Newly Mandated Disclosures for India’s Top Corporates May Yield a Gold Mine of Information


EXECUTIVE SUMMARY. In a little-publicised step, the Securities and Exchange Board of India (SEBI) has directed the first 1,000 companies by market capitalisation on the Indian bourses to disclose voluminous information in their business responsibility and sustainability reporting. For FY2022 this is voluntary, but from FY2023 it is to be mandatory. This largely non-financial data may provide significant insights into large cap companies’ impact on the welfare of stakeholders (communities, employees, customers and channel partners) and the environment.

Since 2012 the SEBI had mandated the disclosure of a Business Responsibility Report containing Environment, Social and Governance (ESG) parameters; however, the data was not standardised. The recent SEBI directive will standardise the data, facilitating its aggregation and its comparison across companies and industries.
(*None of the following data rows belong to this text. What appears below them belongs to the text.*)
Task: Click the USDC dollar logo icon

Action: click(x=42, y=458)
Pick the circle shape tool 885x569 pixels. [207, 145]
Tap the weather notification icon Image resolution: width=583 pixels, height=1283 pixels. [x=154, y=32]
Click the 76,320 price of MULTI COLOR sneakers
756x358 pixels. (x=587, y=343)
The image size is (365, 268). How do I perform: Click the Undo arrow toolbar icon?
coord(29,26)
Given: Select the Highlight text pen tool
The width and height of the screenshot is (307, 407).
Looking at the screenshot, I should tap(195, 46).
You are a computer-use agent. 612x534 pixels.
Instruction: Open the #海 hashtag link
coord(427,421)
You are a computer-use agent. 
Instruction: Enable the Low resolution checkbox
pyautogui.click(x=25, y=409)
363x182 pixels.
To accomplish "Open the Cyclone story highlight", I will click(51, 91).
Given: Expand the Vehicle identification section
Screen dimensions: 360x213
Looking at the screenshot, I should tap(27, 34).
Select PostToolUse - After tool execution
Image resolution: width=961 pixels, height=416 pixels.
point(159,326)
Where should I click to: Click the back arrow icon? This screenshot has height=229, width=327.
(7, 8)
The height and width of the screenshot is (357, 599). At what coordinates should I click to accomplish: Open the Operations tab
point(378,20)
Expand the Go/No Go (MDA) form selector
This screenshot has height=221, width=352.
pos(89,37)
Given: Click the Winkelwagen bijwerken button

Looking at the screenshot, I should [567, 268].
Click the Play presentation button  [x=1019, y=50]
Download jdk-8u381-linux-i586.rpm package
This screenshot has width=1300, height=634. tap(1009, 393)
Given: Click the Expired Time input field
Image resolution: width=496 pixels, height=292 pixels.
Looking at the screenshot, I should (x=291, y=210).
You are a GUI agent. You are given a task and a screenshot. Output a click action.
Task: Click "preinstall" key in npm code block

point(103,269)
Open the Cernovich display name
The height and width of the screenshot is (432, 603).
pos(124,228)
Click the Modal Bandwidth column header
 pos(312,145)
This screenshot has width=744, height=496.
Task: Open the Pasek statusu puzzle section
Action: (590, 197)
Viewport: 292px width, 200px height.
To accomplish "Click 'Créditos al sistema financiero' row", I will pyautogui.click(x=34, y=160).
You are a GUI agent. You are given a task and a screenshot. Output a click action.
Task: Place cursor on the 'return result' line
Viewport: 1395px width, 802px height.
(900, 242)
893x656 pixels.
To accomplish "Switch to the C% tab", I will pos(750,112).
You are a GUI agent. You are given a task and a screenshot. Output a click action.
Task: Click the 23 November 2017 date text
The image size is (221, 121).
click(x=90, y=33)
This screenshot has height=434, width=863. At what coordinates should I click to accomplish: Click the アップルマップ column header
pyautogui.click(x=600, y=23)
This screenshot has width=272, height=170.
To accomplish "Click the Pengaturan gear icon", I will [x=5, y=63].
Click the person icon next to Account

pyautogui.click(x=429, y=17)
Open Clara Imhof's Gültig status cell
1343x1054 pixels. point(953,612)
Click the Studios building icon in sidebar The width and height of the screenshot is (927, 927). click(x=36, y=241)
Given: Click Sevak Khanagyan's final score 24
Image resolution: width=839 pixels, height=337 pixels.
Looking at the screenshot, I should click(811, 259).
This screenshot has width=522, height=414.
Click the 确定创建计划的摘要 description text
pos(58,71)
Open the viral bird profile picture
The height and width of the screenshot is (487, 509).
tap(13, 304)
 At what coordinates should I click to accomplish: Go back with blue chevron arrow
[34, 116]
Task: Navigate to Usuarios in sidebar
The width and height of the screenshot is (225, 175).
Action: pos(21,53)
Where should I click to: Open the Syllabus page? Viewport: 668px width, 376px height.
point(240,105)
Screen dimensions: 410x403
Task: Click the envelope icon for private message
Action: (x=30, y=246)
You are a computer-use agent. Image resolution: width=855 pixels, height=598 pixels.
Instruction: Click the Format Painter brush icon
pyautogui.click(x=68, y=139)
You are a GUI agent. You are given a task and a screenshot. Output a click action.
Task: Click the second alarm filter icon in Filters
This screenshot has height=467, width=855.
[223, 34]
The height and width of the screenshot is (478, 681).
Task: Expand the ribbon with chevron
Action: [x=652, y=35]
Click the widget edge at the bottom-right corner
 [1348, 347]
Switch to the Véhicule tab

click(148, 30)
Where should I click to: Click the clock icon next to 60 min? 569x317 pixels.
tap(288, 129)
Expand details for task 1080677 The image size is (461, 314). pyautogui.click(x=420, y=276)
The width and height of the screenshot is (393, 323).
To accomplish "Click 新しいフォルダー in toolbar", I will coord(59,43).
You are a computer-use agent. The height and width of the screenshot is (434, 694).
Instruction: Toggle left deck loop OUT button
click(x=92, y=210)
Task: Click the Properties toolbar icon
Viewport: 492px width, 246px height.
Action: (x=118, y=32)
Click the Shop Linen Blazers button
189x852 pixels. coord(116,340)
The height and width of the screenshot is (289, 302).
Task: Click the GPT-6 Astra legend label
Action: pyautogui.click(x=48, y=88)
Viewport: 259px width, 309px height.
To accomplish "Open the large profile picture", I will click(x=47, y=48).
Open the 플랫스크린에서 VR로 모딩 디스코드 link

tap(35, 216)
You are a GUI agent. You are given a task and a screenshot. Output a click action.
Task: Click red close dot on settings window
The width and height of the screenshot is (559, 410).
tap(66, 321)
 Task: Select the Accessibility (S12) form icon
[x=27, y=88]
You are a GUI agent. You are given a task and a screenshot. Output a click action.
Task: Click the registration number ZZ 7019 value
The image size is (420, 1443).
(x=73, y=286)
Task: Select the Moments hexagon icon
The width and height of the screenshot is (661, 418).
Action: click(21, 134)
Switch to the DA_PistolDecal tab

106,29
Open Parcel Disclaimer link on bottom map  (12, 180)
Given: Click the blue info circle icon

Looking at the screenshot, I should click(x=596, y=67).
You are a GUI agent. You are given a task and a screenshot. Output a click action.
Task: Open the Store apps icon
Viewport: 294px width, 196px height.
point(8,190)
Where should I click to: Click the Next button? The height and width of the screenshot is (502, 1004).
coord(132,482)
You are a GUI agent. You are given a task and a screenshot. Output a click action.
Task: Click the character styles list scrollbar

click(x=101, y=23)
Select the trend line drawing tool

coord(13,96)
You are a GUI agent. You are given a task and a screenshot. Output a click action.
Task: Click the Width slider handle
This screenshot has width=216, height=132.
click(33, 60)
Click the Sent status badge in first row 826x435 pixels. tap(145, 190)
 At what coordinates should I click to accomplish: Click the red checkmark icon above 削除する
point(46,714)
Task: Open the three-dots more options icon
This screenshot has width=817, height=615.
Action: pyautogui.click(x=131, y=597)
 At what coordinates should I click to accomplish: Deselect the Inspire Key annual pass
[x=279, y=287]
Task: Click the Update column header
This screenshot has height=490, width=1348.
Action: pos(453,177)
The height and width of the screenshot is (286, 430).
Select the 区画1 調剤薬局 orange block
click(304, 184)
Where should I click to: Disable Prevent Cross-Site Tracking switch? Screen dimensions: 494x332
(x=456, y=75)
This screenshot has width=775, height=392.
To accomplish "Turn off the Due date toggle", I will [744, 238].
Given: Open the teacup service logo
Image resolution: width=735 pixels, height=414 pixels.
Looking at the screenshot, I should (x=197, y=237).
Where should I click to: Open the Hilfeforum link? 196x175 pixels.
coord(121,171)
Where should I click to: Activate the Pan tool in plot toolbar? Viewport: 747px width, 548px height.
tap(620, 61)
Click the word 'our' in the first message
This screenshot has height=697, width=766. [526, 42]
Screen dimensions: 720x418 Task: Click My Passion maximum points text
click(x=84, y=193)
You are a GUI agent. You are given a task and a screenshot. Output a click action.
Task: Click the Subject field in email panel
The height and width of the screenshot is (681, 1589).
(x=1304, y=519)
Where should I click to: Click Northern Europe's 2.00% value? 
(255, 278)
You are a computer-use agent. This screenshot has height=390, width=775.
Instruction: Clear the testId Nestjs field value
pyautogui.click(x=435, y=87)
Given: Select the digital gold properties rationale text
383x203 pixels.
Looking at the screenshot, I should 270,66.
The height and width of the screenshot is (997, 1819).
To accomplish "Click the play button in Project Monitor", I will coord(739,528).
Even though they may not appear to be directly relevant to shareholders, these disclosures will shed light on how other stakeholders’ concerns are being addressed; and that can be relevant to the shareholders as well over the medium term.

For the new private sector banking (established post 1991) and financial intermediaries, this data will reveal the near absence of trade unionism amongst their employees, and the high turnover of staff, especially at the lower levels. This turnover at the branches engaged in retail banking appears to be on account of ambitious sales targets set by the management. Such issues have typically been ignored by institutional investors, and indeed they often applaud such a policy, as it restrict wages and delivers higher profits.

The disclosures stipulated by SEBI will also cover how the communities, customers, channel partners and employees view the company. Will this mean that companies will not be able to focus solely on shareholder interest, but will also have to pay attention to stakeholders’ concerns? In some cases, anti-corporate campaigners (representing workers, project-affected communities, or consumers) may find in such reports revelations that are embarrassing to the firm.

The media and sell-side research have not reacted to these new requirements, as the disclosures are mainly non-financial. However, analysing and aggregating the data will provide valuable insights into companies and industries. In future, the cost of compliance for companies will increase. They will have to create separate departments, or outsource the function, in order to manage the voluminous data. It yet has to be seen how far the corporate sector cooperates, and the quality of the data provided. Nevertheless the step is likely to be helpful for understanding some aspects of the dynamics of corporate businesses in India.


I, Hemindra Hazari, am a Securities and Exchange Board of India (SEBI) registered independent research analyst (Regd. No. INH000000594). I own equity shares in some of the banks mentioned in this report. Views expressed in this Insight accurately reflect my personal opinion about the referenced securities and issuers and/or other subject matter as appropriate. This Insight does not contain and is not based on any non-public, material information. To the best of my knowledge, the views expressed in this Insight comply with Indian law as well as applicable law in the country from which it is posted. I have not been commissioned to write this Insight or hold any specific opinion on the securities referenced therein. This Insight is for informational purposes only and is not intended to provide financial, investment or other professional advice. It should not be construed as an offer to sell, a solicitation of an offer to buy, or a recommendation for any security.